In una conferenza stampa riportata oggi dall'agenzia di stampa cinese Xinhua, il leader del Cremlino ha descritto la cooperazione tra i due Paesi come «indubbiamente un fattore di deterrenza e stabilità» negli affari mondiali, sottolineando come l’intesa strategica tra le due capitali rappresenti un contrappeso alle tensioni internazionali.

Putin ha quindi evidenziato i solidi legami economici tra le due nazioni, definendo la Cina «il principale partner commerciale ed economico della Russia». Ha aggiunto che il processo di diversificazione del commercio bilaterale prosegue, in particolare attraverso il settore delle industrie high-tech, un elemento che ha definito «molto importante».

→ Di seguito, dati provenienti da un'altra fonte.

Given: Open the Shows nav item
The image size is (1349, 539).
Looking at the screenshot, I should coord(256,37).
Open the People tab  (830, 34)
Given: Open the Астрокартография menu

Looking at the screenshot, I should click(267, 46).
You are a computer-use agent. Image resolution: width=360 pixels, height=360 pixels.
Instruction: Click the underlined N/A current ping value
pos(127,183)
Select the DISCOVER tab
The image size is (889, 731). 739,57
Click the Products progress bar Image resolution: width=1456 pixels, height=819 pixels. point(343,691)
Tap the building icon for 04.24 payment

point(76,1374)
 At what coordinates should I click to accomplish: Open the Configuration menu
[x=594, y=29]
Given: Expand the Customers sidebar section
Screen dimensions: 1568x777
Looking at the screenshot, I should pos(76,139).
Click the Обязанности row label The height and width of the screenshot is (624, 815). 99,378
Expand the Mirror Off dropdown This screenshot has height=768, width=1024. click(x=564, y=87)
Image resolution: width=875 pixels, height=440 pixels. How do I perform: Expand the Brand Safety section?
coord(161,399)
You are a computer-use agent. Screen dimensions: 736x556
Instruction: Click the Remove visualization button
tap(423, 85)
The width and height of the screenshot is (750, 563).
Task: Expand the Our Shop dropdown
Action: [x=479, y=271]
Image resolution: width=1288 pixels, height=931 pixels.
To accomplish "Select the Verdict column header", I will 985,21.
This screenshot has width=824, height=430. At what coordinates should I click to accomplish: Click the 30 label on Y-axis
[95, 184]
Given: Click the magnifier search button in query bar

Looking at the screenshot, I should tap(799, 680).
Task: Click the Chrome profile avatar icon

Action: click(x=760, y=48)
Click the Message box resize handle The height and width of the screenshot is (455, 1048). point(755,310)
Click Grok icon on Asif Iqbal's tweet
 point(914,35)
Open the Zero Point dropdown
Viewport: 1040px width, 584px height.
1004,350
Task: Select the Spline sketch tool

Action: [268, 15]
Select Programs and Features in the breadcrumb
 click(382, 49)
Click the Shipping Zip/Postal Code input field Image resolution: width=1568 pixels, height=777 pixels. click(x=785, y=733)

Il presidente russo ha inoltre rivelato che Mosca e Pechino hanno raggiunto un «alto livello di accordo» per compiere «un passo avanti significativo» nella cooperazione nel settore del petrolio e del gas.

Apertura condizionata a Zelensky

Quanto alla crisi ucraina, Putin ha dichiarato la propria disponibilità a incontrare il presidente ucraino Volodymyr Zelensky, non solo a Mosca ma anche in un paese terzo. Tuttavia, ha posto una condizione stringente: l’incontro potrà avvenire esclusivamente per la firma di un accordo su un trattato di pace definitivo.

«È possibile incontrarsi in un paese terzo – ha precisato il leader russo – ma solo se si raggiungono accordi definitivi su un trattato di pace, che dovrebbe essere concepito in una prospettiva storica a lungo termine, al fine di partecipare a questo evento o firmare qualcosa. Questo dovrebbe essere il punto finale, e non i negoziati stessi».